==== PROVIDED TEXT ====

|Publication number||US6244086 B1|
|Application number||US 09/503,993|
|Publication date||Jun 12, 2001|
|Filing date||Feb 14, 2000|
|Priority date||Feb 14, 2000|
|Publication number||09503993, 503993, US 6244086 B1, US 6244086B1, US-B1-6244086, US6244086 B1, US6244086B1|
|Inventors||Steven L. Hopf, James Scheltens|
|Original Assignee||Ultra Dent Tools|
|Export Citation||BiBTeX, EndNote, RefMan|
|Patent Citations (11), Referenced by (2), Classifications (10), Legal Events (4)|
|External Links: USPTO, USPTO Assignment, Espacenet|
The invention herein relates to an alignment device for a hand tool and more particularly to sight specific alignment attachment for paintless dent removal tools and method of using same.
Hand tools come in a variety of forms to meet a vast array of functions. In many cases particular tools are used in such a method that the user's line of sight is obstructed by a structure. Typically the user learns from trial and error in order to locate the work piece of the tool in the proper position. Auto body dent removal tools are a prime example of this intended use. The work piece of the tool is usually extended behind the dented sheet metal. This process is necessary for the tool to be placed on the dent. In doing so the tool is now obstructed from view by the sheet metal. A quick, easy and reliable method of locating the work piece of the tool would be greatly beneficial due to increased efficiency of the user. Unfortunately, few attempts have been made to provide a practical solution to this common problem.

====

*PROBLEMS TO WORK ON*:
1. Copy the dent removal patent text word for word, starting at "Hand tools come" and ending at "this common problem.".
2. In the dent removal patent text, where is the work piece of an auto body dent removal tool usually extended?
3. Pick up the dent removal patent text at its end and keep writing.
The data is separate material with no connection to the dent removal patent text.

==== INFORMATION PROVIDED ====

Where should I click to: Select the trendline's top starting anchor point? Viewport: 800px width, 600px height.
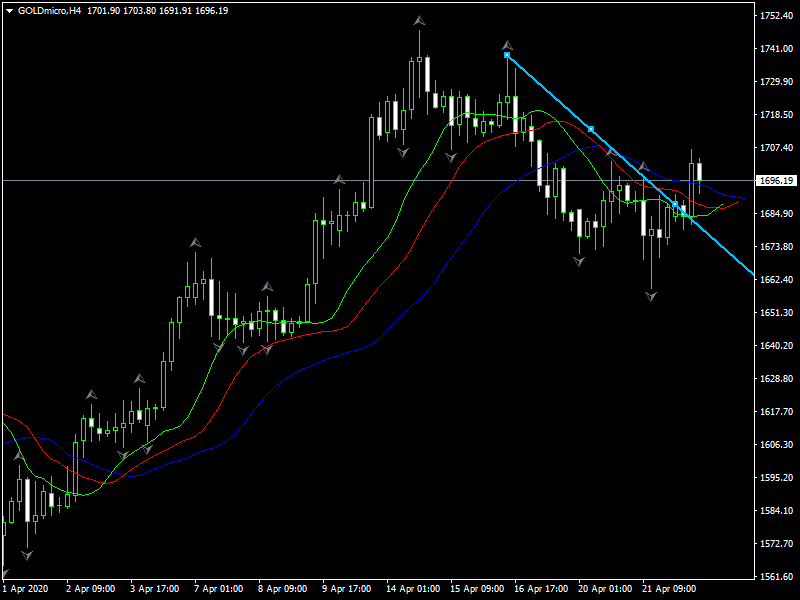pos(508,56)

====

*OUTPUTS*:
1.
Hand tools come in a variety of forms to meet a vast array of functions. In many cases particular tools are used in such a method that the user's line of sight is obstructed by a structure. Typically the user learns from trial and error in order to locate the work piece of the tool in the proper position. Auto body dent removal tools are a prime example of this intended use. The work piece of the tool is usually extended behind the dented sheet metal. This process is necessary for the tool to be placed on the dent. In doing so the tool is now obstructed from view by the sheet metal. A quick, easy and reliable method of locating the work piece of the tool would be greatly beneficial due to increased efficiency of the user. Unfortunately, few attempts have been made to provide a practical solution to this common problem.

2. Behind the dented sheet metal.

3.
In one aspect, the invention features a hand tool alignment device that includes a base bracket that enables releasable mounting to a hand tool. The base bracket also supports a substantially longitudinal frame, the frame includes a joint that has at least three degrees of freedom. A sight device is attached to the frame. When the combination is secured to a hand tool by the base bracket, the sight device can be positioned by the joint, such that the sight device locates a position on the hand tool.
The system may also include the capability to be retrofitable on a hand tool. Here the base bracket enables releasably secure mounting to the hand tool. A substantially longitudinal frame, includes at least two movable joints, the frame being mounted to the base bracket. A sight device is attached to the frame.
In another aspect, the invention includes a method of locating a work piece that is visually obstructed by an opaque surface utilizing the afore mentioned system of a sight device that is attached to a frame including a joint that is capable of movement of at least three degrees of freedom. By positioning the work piece on one side of an opaque surface with said sight device on a second side thereof, the sight device identifies the position of said work piece to the user.
Definition of Terms
Unless otherwise defined, all technical and scientific terms used herein have the same intended meaning as would be commonly understood by anyone of ordinary skill in the art to which this invention belongs. To eliminate possible ambiguity, specific terms used herein have been defined as they would be applied to the present invention.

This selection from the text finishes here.